> [Extract to read]:
________________________
I often met Murray after Jazz at Lincoln Center concerts. We sought each other out in the emptying house and I’d take his elbow and help him up the aisle, then the outdoor steps to my car. I sometimes grew mildly resentful of the role (forgetting that I had volunteered for it), imagining other concertgoers considering me Murray’s lackey. In retrospect, if I were, I was getting plenty back.
As we’d head uptown, not all of our talk was serious. Murray might sing the praises of Henry Aaron, Willie Mays, or other Alabama Landsmänner.
“What’s next on your writing agenda?” I might ask.
“Scooter’s next. Next series of episodes.”
Scooter is the autobiographical hero of Murray’s four novels.
“But then it’ll be a tetralogy.”
He cracked up. “Why do you get into these academic things? I don’t give a fuck what you call it, man! Anthony Powell had twelve volumes! I’m just writing a story. You ever read any Anthony Powell?”
I remarked once that it must feel great for him and Mrs. Murray to have been together so long; there was all that trust and mutual awareness. He said that no, it wasn’t great. “Because you’re always worrying about who’s going to go first and leave you alone.”
________________________
> [Requirement 1]: In the reminiscence about Murray, write out the part between "I often met" and "Murray’s four novels.", inclusive, swapping "concertgoers" for "listeners".
> [Requirement 2]: Carry on the reminiscence about Murray from the point where it ends.
The listing comes from a separate, unrelated source.
________________________
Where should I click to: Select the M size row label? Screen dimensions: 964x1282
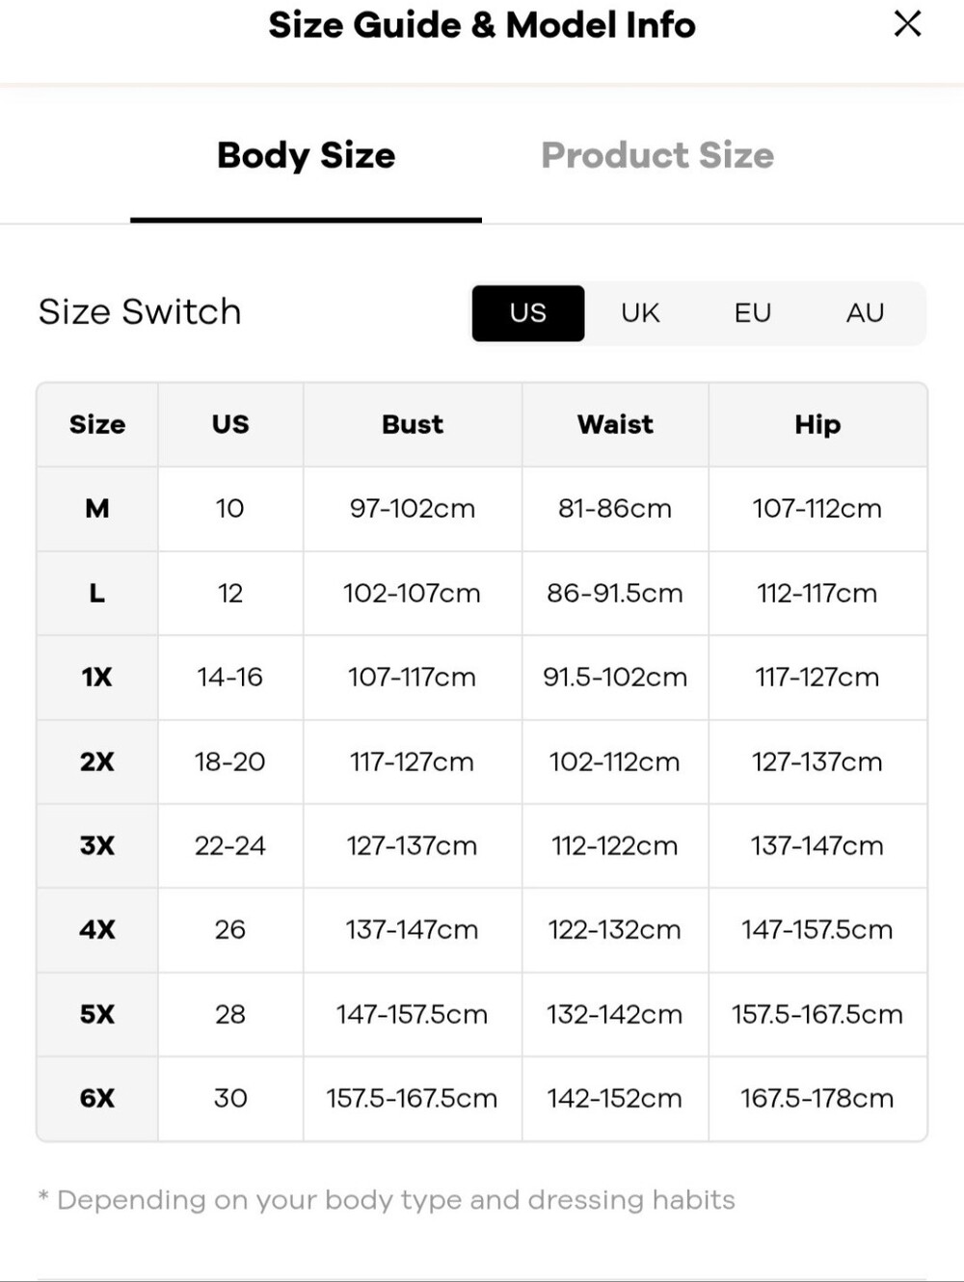[x=97, y=509]
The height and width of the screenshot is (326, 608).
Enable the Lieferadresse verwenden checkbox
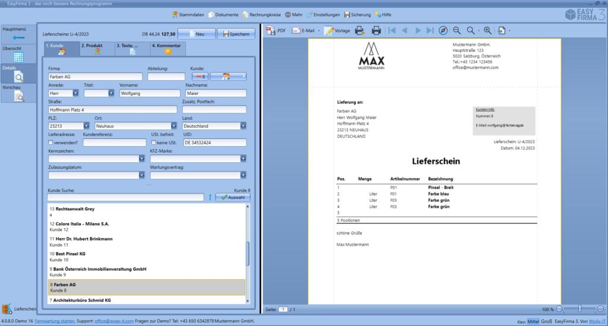[x=51, y=143]
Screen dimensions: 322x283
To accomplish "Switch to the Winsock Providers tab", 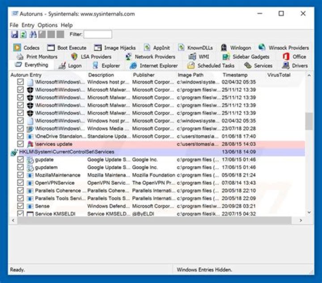I will (284, 48).
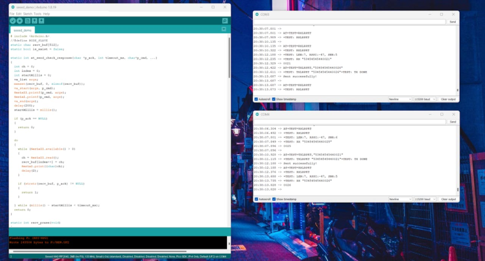Click the Arduino logo in COM4 title bar
Viewport: 485px width, 261px height.
tap(257, 115)
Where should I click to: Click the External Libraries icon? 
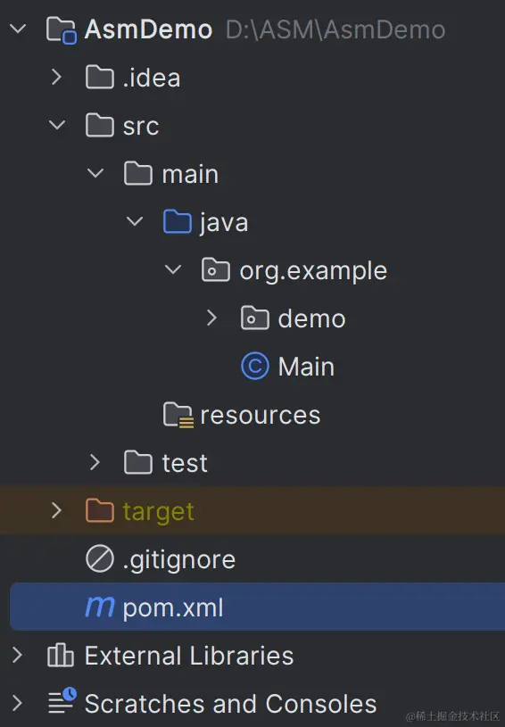tap(61, 655)
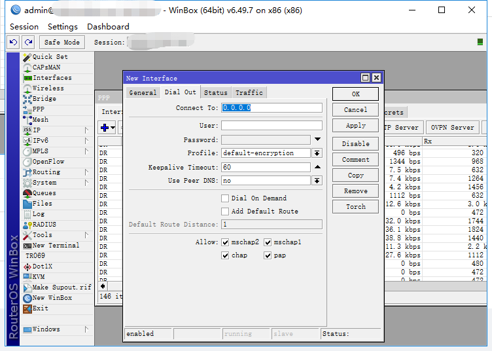Expand the Password field arrow
This screenshot has width=492, height=351.
tap(317, 139)
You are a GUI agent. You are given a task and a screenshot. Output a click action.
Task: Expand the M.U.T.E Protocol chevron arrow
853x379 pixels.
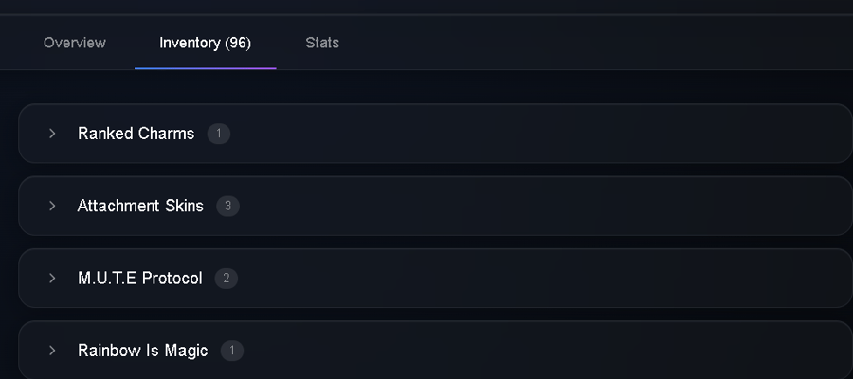52,278
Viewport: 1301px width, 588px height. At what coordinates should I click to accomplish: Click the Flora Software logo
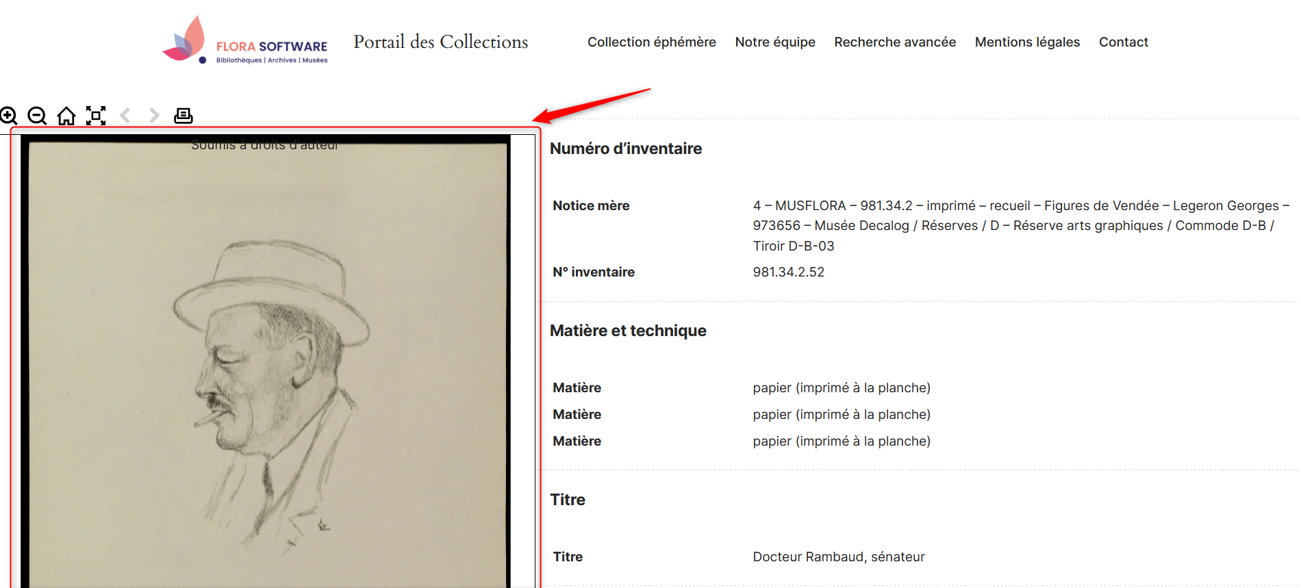pos(245,40)
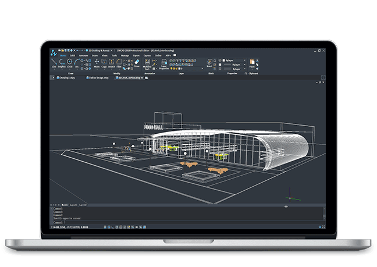The width and height of the screenshot is (377, 267).
Task: Click the Insert block button
Action: coord(210,63)
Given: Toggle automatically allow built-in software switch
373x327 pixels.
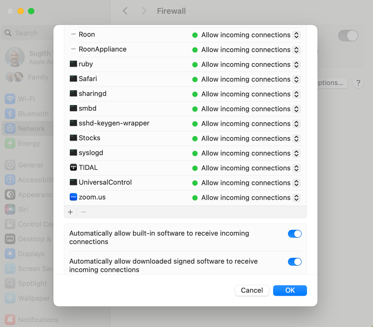Looking at the screenshot, I should pyautogui.click(x=295, y=234).
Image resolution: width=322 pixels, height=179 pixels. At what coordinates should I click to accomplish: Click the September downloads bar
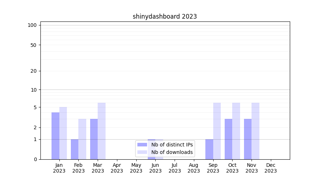[x=217, y=131]
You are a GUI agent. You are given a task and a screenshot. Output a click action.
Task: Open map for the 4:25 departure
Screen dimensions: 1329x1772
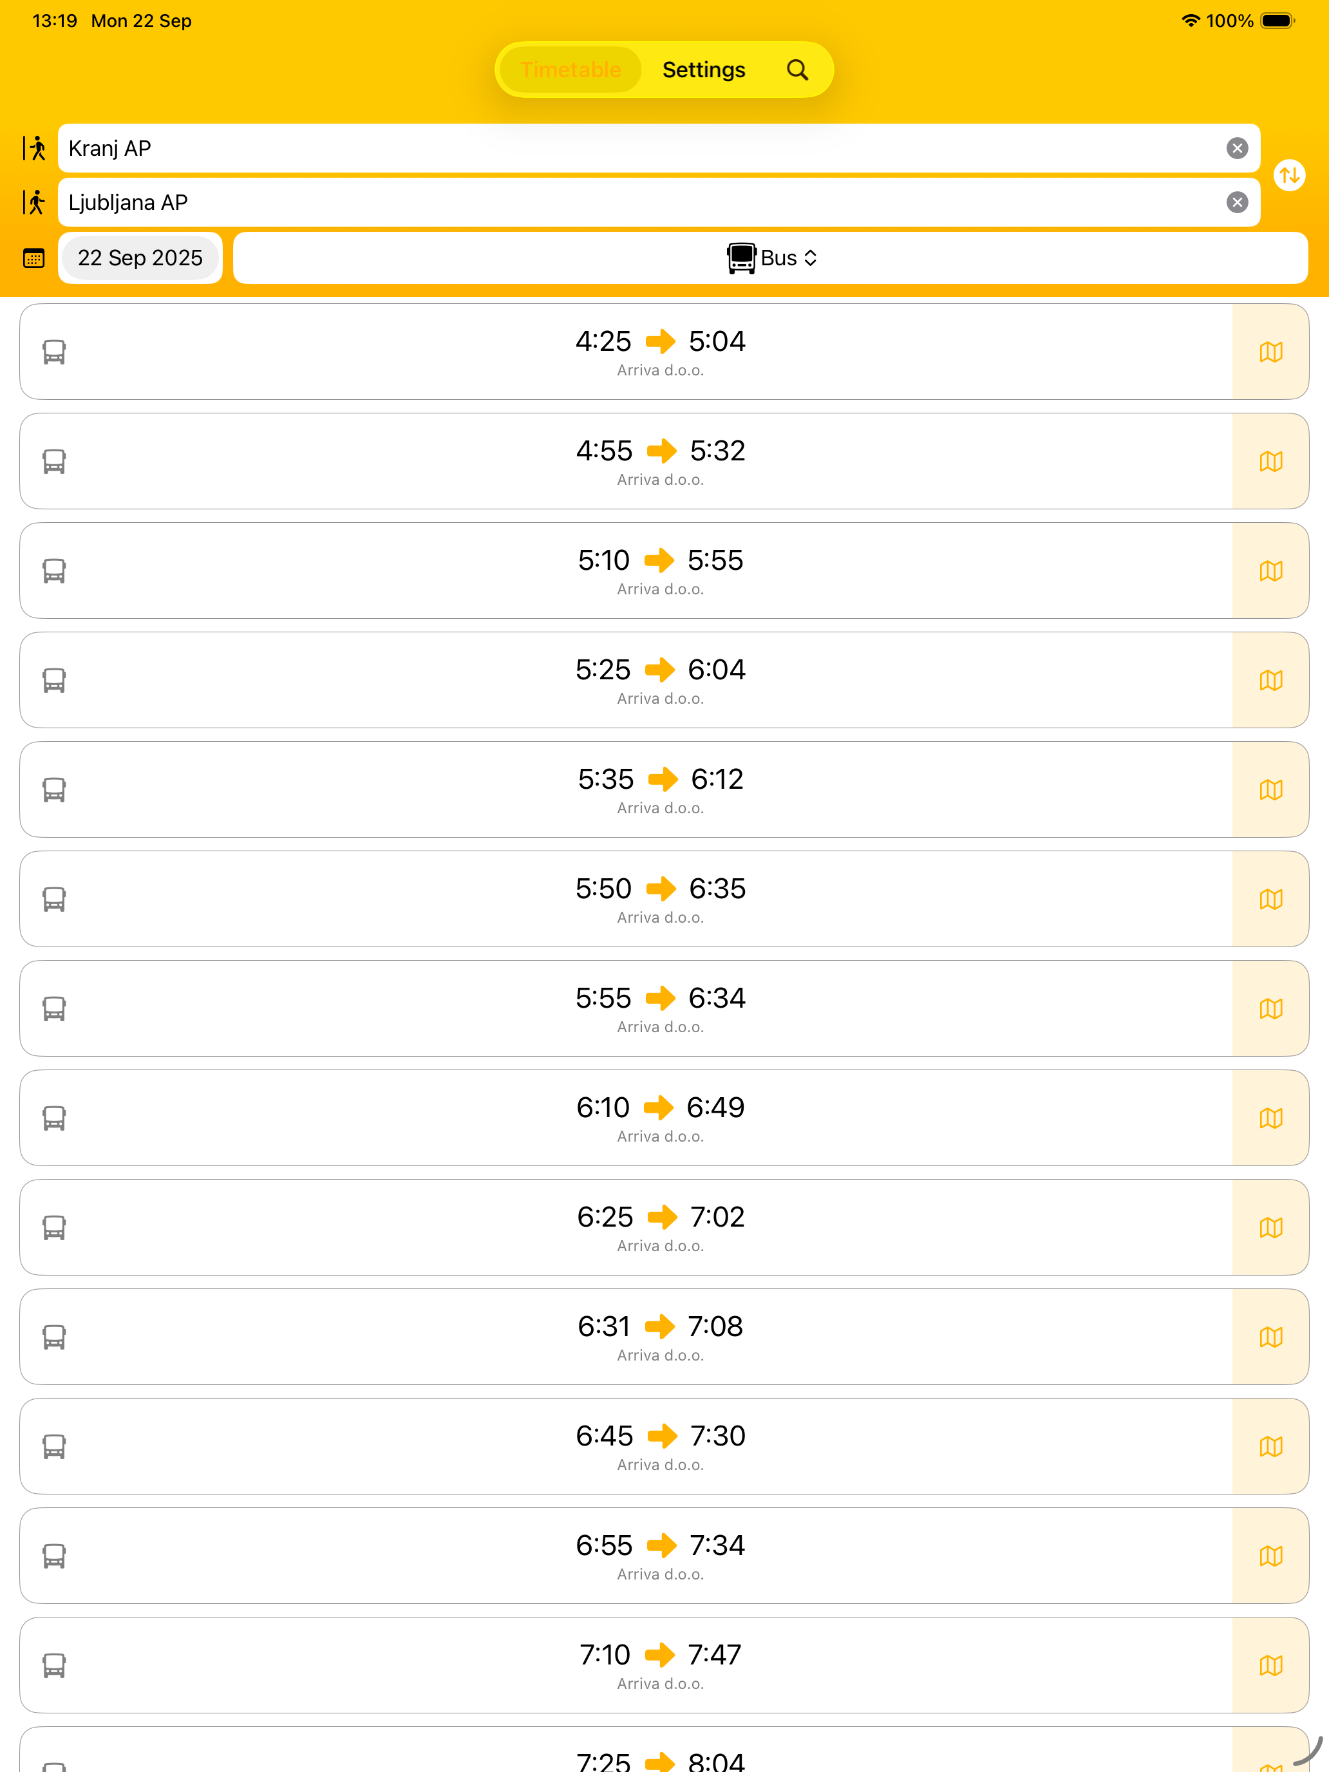tap(1271, 352)
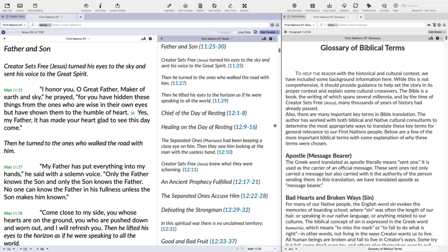The image size is (448, 252).
Task: Open the First Nations NT module selector dropdown
Action: tap(14, 25)
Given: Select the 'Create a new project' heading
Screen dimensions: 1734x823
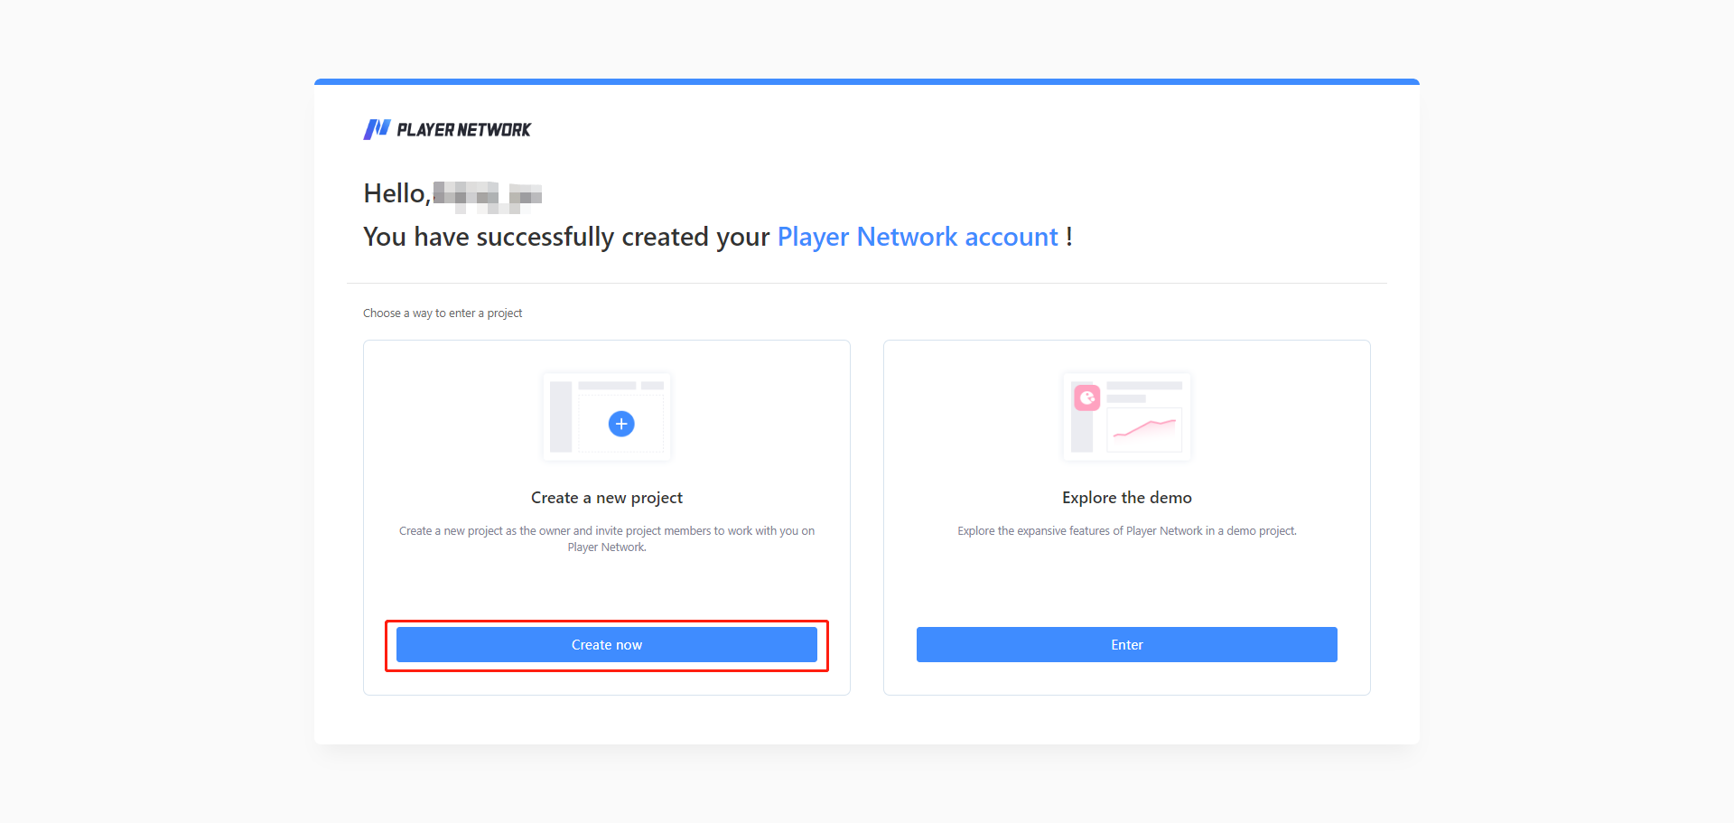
________________________
> [Response 1]:
I often met Murray after Jazz at Lincoln Center concerts. We sought each other out in the emptying house and I’d take his elbow and help him up the aisle, then the outdoor steps to my car. I sometimes grew mildly resentful of the role (forgetting that I had volunteered for it), imagining other listeners considering me Murray’s lackey. In retrospect, if I were, I was getting plenty back.
As we’d head uptown, not all of our talk was serious. Murray might sing the praises of Henry Aaron, Willie Mays, or other Alabama Landsmänner.
“What’s next on your writing agenda?” I might ask.
“Scooter’s next. Next series of episodes.”
Scooter is the autobiographical hero of Murray’s four novels.

> [Response 2]:
I asked him how he felt when he woke up in the morning.
“Glad that I’m alive.”
“You say that pretty jauntily.”
“Why not? Look at all those people I knew that are dead!”
Shortly after my oldest daughter was born, in September 1997, Murray and I were talking on the phone.
“What’s her name?”
“Luzana Cholly!” (A character in the novel Train Whistle Guitar.)
God, what an ego! I thought. The whole world is an extension of himself. Oh well. The ego was just part of the package.
Neither of us realized it at the time, but my daughter’s birth was the beginning of the end of our relationship. He grew irritable when I stopped showing up every Saturday. He was a father; didn’t he remember how much time a baby swallows up?
We hadn’t seen each other for a long time when I stopped by to loan him Don DeLillo’s Underworld and a big new book on the founding documents. Some time afterwards, we spoke on the phone and he asked me over. “I’m holding those books of yours.” I never went. Out of an impulse I couldn’t identify, I considered our friendship a closed book.
I don’t remember who told me that Murray was seriously ill, due to the merciless advance of his old foe, arthritis, and now with dementia. It took me a long time to visit him. Finally I drove to 45 Lenox Terrace, rode the elevator to the eighth floor, rang the buzzer, and waited.
He lay on his back on a hospital bed in one of those white gowns with no back. I approached the bed and bent down. His face was deeply lined. The thick creases looked rubbery. He smiled nonstop, but the smile looked like a grimace, so that his face resembled a tragicomic mask.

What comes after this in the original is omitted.